Like I mentioned before you won’t reap the caching or offline benefits until the service worker is registered and active. This only happens after all instances of the website are closed in the browser.
You can override the default behavior by calling the skipWaiting method.
self.addEventListener( "install", event => { self.skipWaiting(); //do pre-caching stuff} );
Be careful using skipWaiting because you could potentially break the user's experience. This is a potential issue if you are upgrading the service worker or web site assets. If you have a page loaded expecting version 1.0 and the new service worker removes the 1.0 responses and replaces them with version 2.0 responses it could get ugly.
I typically don't worry about that too much because I think you need to make your front-end code lean and resilient. Which is a different conversation.

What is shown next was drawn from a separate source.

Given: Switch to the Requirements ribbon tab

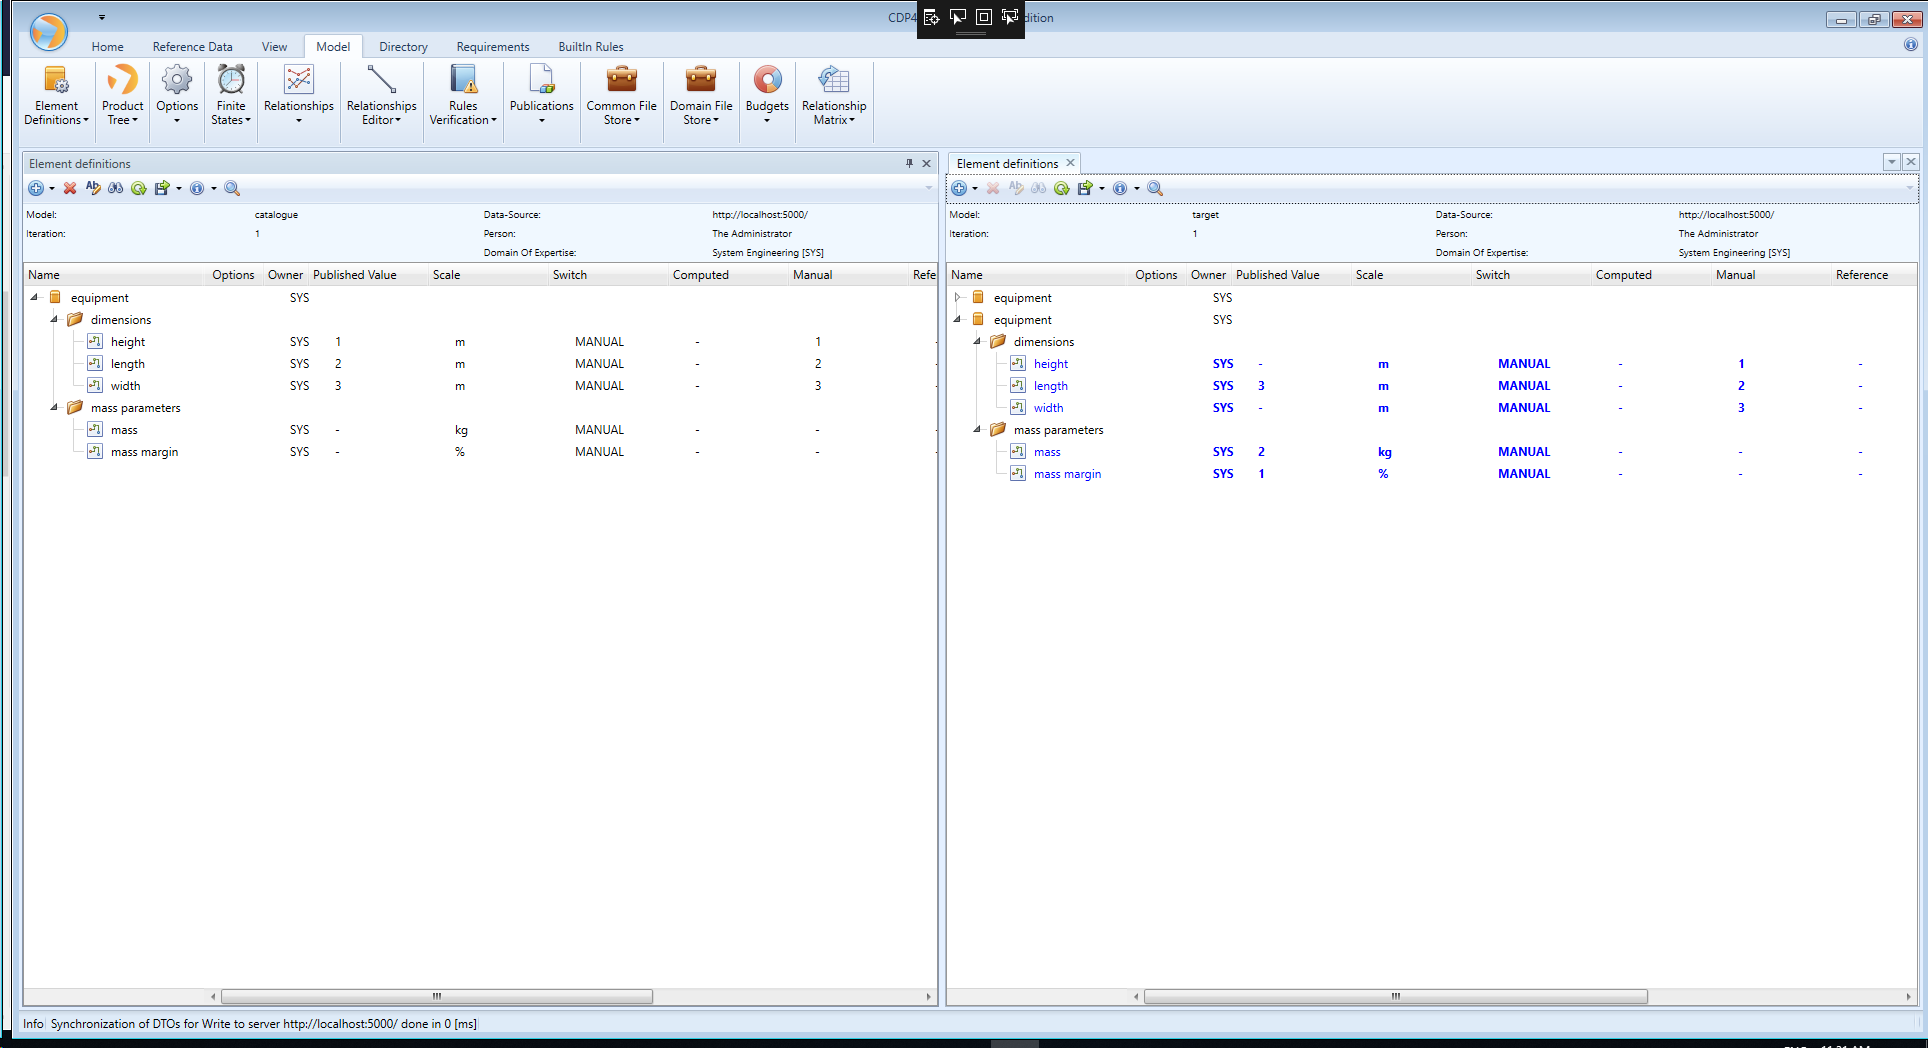Looking at the screenshot, I should pos(492,46).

Because of the way the service worker life cycle works you won’t really feel the benefits of the service worker eliminating the network requests until the 2nd visit or at least the 2nd page load during the initial session assuming skipWaiting has been called.

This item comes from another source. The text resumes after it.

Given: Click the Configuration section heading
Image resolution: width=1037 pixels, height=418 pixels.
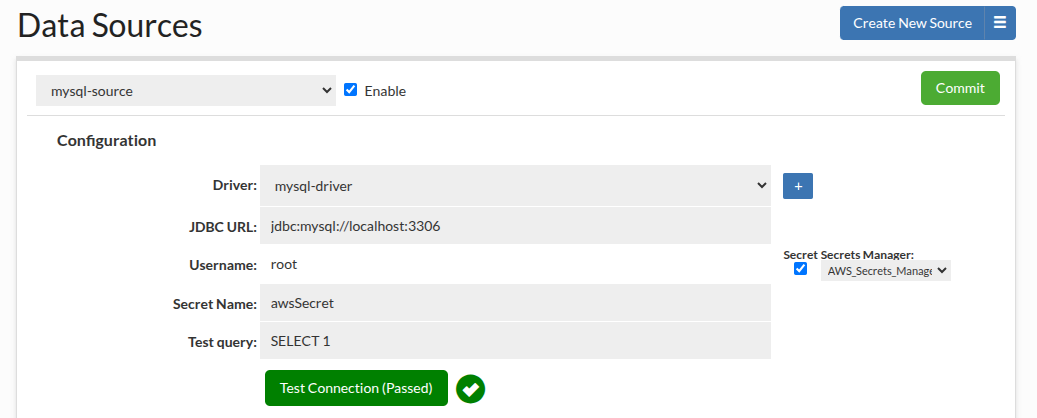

This means service worker caching won’t really help your organic search rankings. The Googlebot uses an instance of Chrome 42, give or take, which supports service workers, but does not exercise the pages it spiders in a way that leverages service worker caching.
The search spiders will load your site as if they had never visited before and they won’t retain your service worker registration.
Can You Disable Service Worker Caching From Specific Pages?
Yes and no.
When a service worker is registered, and you have a fetch event handler all network requests are passed through the service worker. This means any caching rules you have will be executed for all pages in the service worker's scope.
What I think you may be really seeking is can you control what URLs are cached and which ones aren't.
This is where you can create a set of rules that trigger different caching strategies based on the requested URL's pattern. For example, I often apply different caching rules to images than I do HTML pages. I also apply different rules to images loaded by different pages as well as the pages themselves.
I drive this typically using regular expressions. I allow blog posts to be cached for about 10 days and I cap the number of articles that can be cached. I also apply different invalidation rules to the blog images than I do to my site's logo.
API calls are often a different breed. Many times, these requests are made to get fresh data and require different time to live rules. I also avoid caching POST (like form submissions) responses.
If you really want to enforce rules based on the page in loaded in the browser, you might be able to do that. A quick and dirty solution would be to append an extra query string parameter you can catch in the service worker.
You do have access to the request referrer value. This is what page initiated the request. So you could configure your fetch event handler logic to look for certain pages and execute a series of caching logic different from other pages. In this case you could make it bypass cache all together and go straight to the network.
Wrapping it Up
Service worker caching is amazing. It enables web sites to run offline and shave some time of the full-page load time. But it is not necessarily the panacea many think it is.
You won't reap organic search benefits for faster load times since the service worker cache won’t be used by the Googlebot. Visitors won’t experience the difference the first time they visit your site either.
Service workers are not active until the 2nd visit or page load if you use the skipWaiting call.
This does not mean you should not bother with using a service worker to enhance your application's capabilities. They can provide enhanced values, especially when it comes to reducing the amount of network chatter and providing a smooth offline experience.
Because most of the page rendering cycle leans on how much JavaScript, CSS and images are required just retrieving them from the local cache wont speed things up tremendously. Well unless you have taken the time to optimize your page's speed by optimizing the resources required to render the page.